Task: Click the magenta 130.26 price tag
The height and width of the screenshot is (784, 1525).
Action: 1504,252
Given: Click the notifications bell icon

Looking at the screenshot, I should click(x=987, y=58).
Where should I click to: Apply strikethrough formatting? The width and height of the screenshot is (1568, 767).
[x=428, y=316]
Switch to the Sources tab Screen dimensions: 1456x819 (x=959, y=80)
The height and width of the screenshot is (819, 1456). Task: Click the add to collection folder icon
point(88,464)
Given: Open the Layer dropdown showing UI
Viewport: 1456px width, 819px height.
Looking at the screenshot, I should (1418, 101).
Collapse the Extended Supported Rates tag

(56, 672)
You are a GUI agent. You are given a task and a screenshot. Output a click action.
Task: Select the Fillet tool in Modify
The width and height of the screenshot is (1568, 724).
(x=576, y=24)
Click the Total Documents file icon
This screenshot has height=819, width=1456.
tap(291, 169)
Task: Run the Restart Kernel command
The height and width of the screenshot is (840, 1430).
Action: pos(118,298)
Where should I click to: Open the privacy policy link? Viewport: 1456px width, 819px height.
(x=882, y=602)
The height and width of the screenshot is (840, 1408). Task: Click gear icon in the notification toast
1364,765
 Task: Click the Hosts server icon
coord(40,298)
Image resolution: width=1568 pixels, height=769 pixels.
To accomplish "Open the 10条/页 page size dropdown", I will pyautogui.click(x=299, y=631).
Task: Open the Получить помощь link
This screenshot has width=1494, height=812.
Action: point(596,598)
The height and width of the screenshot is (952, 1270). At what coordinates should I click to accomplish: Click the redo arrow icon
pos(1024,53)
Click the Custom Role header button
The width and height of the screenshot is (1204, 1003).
⁂
EXERCISE DETAILS: Every line between the one that contains "The height and width of the screenshot is (952, 1270)." and the last line of the listing, both included, should be retyped exactly, with nothing else added.

TASK RESPONSE:
The height and width of the screenshot is (952, 1270). At what coordinates should I click to accomplish: Click the redo arrow icon
pos(1024,53)
Click the Custom Role header button
The width and height of the screenshot is (1204, 1003).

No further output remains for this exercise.